We’re on time, but the line extends to the wall across the way, people are wondering if they’ll get a seat, there are children, adults. Everyone is standing on line. I go to the end of the line with Léonore, it’s not a straight line, it’s hard to tell who’s in front and who’s behind, it’s not obvious. Unless you’d gotten there first and watched the order in which everyone arrived. I take my place in line and move forward as the line advances. Some guy, thirty, tall, brown-haired, with a mixed-race wife and a young child, says to me, very confidently, “so you want to cut in front of me, is that it? You know perfectly well I’m ahead of you.” No, I’m moving forward, that’s all, I’m not trying to take his place, not at all.
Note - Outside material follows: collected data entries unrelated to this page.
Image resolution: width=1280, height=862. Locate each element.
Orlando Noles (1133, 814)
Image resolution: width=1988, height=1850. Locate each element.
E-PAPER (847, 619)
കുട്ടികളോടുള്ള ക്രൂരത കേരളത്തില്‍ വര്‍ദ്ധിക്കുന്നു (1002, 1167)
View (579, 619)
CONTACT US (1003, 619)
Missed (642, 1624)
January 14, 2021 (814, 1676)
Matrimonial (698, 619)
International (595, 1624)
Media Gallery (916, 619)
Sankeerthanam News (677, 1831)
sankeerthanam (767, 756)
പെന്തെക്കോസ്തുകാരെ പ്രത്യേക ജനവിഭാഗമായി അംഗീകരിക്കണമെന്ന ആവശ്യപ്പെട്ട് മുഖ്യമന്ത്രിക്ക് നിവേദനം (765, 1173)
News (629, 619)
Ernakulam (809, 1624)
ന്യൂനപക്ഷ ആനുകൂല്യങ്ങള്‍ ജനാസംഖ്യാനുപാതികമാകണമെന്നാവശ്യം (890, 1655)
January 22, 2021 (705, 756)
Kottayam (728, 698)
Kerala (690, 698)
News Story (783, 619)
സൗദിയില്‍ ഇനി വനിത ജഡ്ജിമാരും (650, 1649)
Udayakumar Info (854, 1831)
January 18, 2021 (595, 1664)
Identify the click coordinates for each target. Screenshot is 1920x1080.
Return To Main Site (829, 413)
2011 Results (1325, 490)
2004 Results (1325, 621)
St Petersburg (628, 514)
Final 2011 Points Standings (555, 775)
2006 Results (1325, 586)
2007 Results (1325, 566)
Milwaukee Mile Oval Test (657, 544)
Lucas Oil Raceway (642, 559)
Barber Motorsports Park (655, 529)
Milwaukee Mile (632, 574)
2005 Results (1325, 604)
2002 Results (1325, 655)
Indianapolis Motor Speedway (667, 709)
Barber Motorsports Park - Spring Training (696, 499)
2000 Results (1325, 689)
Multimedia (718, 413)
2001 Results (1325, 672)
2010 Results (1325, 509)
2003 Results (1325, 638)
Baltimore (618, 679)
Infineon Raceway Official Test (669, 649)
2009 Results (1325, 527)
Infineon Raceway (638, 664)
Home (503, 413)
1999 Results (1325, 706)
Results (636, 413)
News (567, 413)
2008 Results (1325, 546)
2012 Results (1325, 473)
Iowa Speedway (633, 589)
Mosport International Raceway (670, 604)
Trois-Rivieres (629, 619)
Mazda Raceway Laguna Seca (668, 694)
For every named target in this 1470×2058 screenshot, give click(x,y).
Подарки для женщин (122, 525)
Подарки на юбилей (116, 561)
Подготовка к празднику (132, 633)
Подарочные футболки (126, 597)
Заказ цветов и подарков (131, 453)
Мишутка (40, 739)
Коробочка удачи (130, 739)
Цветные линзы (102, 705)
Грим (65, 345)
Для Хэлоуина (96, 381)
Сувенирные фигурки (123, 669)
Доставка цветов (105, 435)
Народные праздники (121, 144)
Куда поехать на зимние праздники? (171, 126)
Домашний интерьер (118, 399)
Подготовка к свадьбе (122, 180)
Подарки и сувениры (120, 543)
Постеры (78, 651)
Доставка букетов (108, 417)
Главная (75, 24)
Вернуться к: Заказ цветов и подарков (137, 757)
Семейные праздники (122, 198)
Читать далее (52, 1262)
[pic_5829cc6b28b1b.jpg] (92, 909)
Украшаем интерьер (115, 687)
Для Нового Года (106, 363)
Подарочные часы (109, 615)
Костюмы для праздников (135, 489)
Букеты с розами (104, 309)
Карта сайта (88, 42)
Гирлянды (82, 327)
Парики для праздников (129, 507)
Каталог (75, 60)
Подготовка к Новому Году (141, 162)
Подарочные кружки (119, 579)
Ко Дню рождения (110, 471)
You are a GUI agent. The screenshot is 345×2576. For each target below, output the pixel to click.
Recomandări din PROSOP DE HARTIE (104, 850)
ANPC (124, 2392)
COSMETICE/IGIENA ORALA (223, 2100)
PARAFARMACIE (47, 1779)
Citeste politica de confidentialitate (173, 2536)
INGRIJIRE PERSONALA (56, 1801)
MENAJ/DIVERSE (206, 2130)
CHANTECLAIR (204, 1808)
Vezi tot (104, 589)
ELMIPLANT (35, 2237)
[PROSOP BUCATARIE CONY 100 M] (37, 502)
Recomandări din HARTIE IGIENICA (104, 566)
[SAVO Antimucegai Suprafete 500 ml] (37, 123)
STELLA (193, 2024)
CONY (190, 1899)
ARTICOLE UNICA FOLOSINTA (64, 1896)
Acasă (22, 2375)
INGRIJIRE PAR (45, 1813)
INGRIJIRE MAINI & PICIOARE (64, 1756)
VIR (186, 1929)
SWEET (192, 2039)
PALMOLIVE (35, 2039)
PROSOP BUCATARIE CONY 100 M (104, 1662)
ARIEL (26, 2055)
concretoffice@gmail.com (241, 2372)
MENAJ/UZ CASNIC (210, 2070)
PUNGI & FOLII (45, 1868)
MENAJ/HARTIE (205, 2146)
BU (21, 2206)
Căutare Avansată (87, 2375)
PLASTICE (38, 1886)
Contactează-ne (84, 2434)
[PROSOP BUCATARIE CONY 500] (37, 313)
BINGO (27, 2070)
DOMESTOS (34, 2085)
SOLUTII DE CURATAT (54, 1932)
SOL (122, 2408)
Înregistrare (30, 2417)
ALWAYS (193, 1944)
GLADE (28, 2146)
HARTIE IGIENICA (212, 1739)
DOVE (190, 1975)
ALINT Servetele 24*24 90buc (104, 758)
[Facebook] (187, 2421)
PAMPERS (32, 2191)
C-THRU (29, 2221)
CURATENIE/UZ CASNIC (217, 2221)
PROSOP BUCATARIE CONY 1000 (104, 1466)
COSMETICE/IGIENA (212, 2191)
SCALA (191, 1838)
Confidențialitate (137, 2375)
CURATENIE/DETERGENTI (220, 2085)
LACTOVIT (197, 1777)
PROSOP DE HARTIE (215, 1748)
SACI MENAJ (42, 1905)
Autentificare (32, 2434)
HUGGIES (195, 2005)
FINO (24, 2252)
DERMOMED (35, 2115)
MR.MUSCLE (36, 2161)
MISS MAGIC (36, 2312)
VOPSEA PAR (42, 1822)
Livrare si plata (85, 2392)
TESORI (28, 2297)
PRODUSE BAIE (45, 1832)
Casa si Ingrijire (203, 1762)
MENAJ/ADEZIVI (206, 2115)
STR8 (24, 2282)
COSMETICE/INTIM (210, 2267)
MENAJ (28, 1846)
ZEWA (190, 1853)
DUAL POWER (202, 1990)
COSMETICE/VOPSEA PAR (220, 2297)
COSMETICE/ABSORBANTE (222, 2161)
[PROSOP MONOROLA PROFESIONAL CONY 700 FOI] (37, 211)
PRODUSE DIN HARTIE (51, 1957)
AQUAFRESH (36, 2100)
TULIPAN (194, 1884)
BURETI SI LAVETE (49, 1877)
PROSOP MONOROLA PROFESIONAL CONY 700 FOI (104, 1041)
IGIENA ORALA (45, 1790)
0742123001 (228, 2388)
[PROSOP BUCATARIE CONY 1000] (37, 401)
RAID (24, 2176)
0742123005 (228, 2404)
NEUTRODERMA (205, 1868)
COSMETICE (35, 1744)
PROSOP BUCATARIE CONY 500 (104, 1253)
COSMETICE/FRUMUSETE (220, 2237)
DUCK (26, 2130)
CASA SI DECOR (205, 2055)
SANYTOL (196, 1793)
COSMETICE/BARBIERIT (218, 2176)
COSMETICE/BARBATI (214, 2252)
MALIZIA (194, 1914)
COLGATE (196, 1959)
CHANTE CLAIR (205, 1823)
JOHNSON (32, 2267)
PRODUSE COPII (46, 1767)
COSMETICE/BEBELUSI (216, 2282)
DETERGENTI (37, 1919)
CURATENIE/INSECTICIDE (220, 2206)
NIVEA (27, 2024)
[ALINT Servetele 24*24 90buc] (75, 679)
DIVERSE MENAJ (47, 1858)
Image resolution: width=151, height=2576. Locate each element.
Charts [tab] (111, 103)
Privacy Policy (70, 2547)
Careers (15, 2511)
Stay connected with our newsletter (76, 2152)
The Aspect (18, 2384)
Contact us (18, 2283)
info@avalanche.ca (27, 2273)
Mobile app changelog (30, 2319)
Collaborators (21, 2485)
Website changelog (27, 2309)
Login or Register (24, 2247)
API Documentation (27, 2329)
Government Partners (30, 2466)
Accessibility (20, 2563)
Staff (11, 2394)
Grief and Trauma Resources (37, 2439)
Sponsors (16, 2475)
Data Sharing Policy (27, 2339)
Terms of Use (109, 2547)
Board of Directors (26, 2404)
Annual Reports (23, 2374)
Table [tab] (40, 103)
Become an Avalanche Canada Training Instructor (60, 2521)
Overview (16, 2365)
I’ve got other things on my mind. The line moves forward again, again he gives me a sidelong glance, bending down because he’s very tall, and a lot heftier than I am, “you’re in a hurry, what’s your problem?” I’m already upset enough by the night I just spent, but I finally say to him “if you don’t like the way I walk, that’s too bad, I’m sorry.” Again he accuses me of trying to cut in front of him, he was first. At that point, I grab him. The whole street can hear, I yell, I grab his arm by the sleeve of his anorak. I push him in front of me, shoving him so he’s well in front, completely and fully in front. “You’re ridiculous,” he tells me. The crowd is silent, people look away when I meet their eyes, their mouths are busy with other things, their eyes too. I tell Léonore that the guy was bugging me, I hope it didn’t bother her. She said no.
(The film was good.)
When I got home, there was a long message.
“I don’t know if you’re there or if you’re screening your calls. I’d like to see you today, so we can give each other something before we break off completely or get back together. I don’t want us to forget, but to forgive. What we had together was beautiful.” She wasn’t home, I called her cell phone, she was on the tennis court. She was happy when she heard it ring.